Nous entrâmes à notre tour dans le Palais. Si son extérieur se présentait comme un titanesque monolithe massif et nu, son intérieur était richement décoré de sculptures et de peintures dues à toutes les humanités représentées. Une galerie périphérique montrait en panoramas des vues des principales capitales des mondes humains. Nous traversâmes un jardin d’hiver où poussaient d’étranges plantes: Souilik me montra, sous un globe transparent hermétique, la plante sténet de Ssin du premier univers, qui rend toute vie animale impossible sur cette terre du ciel, car ses somptueuses fleurs, qui semblent ciselées dans l’or, émettent un poison gazeux mortel à doses infinitésimales.

Par un escalier aux marches taillées dans une matière verte vitreuse, qui me rappela l’obsidienne, nous atteignîmes une petite loge qui dominait la salle de réunion.
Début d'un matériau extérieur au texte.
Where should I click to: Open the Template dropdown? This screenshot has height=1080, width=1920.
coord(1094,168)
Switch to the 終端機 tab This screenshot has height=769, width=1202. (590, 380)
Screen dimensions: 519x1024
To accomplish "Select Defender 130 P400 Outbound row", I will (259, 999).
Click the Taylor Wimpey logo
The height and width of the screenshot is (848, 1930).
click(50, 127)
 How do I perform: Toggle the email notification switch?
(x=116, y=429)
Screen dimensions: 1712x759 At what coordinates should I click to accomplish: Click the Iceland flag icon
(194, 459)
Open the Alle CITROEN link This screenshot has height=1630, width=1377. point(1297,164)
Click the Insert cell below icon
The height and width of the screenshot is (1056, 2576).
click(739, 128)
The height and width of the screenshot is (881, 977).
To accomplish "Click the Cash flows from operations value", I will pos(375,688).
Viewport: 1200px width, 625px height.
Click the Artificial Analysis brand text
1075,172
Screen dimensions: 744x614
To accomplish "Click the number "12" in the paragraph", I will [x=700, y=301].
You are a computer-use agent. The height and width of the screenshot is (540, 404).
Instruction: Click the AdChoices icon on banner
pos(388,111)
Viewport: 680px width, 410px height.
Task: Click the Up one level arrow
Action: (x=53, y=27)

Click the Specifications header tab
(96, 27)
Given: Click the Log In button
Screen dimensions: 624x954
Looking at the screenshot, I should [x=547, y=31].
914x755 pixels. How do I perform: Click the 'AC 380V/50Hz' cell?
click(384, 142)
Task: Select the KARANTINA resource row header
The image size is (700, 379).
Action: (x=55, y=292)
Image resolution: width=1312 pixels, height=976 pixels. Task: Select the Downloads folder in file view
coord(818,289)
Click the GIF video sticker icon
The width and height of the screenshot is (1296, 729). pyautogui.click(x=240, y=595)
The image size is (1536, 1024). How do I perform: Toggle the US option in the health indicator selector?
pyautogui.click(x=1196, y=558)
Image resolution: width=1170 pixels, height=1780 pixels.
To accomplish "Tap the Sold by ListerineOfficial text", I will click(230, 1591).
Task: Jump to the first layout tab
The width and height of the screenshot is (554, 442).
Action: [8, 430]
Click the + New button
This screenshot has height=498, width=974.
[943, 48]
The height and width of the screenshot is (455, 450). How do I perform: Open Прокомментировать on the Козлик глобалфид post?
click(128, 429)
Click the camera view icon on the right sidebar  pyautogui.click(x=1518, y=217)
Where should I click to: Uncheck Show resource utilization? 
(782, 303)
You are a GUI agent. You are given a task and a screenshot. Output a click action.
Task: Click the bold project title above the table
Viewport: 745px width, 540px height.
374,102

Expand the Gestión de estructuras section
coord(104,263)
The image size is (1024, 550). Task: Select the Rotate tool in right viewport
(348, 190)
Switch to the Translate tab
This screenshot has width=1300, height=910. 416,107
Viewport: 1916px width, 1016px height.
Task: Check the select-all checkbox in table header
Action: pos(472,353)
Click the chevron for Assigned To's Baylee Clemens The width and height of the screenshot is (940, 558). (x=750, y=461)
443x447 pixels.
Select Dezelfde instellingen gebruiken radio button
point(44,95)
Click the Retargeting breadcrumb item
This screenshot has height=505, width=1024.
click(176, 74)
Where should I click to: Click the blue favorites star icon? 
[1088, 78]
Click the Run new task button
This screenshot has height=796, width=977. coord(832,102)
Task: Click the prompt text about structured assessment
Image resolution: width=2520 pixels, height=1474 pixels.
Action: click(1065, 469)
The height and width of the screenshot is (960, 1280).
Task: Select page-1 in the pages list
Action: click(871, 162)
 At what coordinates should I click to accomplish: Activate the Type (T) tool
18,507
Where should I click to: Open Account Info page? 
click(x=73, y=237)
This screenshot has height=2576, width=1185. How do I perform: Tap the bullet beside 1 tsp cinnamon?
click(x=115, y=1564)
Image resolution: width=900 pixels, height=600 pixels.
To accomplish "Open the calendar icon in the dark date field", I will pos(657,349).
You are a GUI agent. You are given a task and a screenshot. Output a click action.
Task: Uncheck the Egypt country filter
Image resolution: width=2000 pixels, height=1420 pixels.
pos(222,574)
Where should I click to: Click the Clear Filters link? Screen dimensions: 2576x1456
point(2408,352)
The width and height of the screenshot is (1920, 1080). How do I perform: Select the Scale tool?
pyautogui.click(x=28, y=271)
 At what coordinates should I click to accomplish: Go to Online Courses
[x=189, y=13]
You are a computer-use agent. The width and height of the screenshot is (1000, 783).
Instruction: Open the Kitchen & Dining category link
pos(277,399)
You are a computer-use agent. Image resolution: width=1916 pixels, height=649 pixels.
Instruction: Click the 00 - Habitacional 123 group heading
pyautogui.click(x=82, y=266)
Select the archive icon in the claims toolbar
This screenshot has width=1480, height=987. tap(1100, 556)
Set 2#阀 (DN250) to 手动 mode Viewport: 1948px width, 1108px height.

Je me trouvai avoir à ma droite Ulna, et à ma gauche une délicate créature féminine, à la peau pervenche pâle, aux cheveux noirs bleutés, aux immenses yeux violets, de la race des R’ben de la planète Pharen de l’étoile Véssar du onzième univers.

En bas, dans l’amphithéâtre, les délégués de la ligue prenaient place. Chacun avait à sa disposition un petit pupitre sur lequel brillaient des appareils compliqués. Tout se passa dans un silence étonnant pour une aussi nombreuse assemblée.

Les Hiss ont un sens très développé de la mise en scène: les lumières s’éteignirent, un projecteur darda un rai étroit de lumière sur l’estrade, et par une trappe monta une plate-forme sur laquelle, assis dans des fauteuils de métal brillant, se trouvaient Azzlem et quatre autres représentants, parmi lesquels Hélon. Il n’y eut nulle manifestation. Azzlem se leva et parla. Il parlait en hiss, mais, grâce aux puissants transmetteurs de pensée, chacun de nous l’entendait dans sa propre langue. Il rappela les décisions prises lors du dernier conseil, parla de mon arrivée, de celle des Sinzus, de notre résistance miraculeuse au rayonnement mislik. Désormais, grâce à nous, la lutte changerait de caractère: de défensive, elle allait devenir offensive, et le premier acte serait une reconnaissance portée au cœur de l’empire ennemi, en plein milieu d’une des galaxies maudites. Certes, il s’écoulerait probablement bien des siècles avant que l’ennemi recule. Mais le temps des replis était passé. Les armes ne manquaient pas pour tuer les Misliks: tout ce qui produisait de la chaleur était une arme. Mais jusqu’à présent, il n’avait pas été possible de s’en servir sans pertes énormes.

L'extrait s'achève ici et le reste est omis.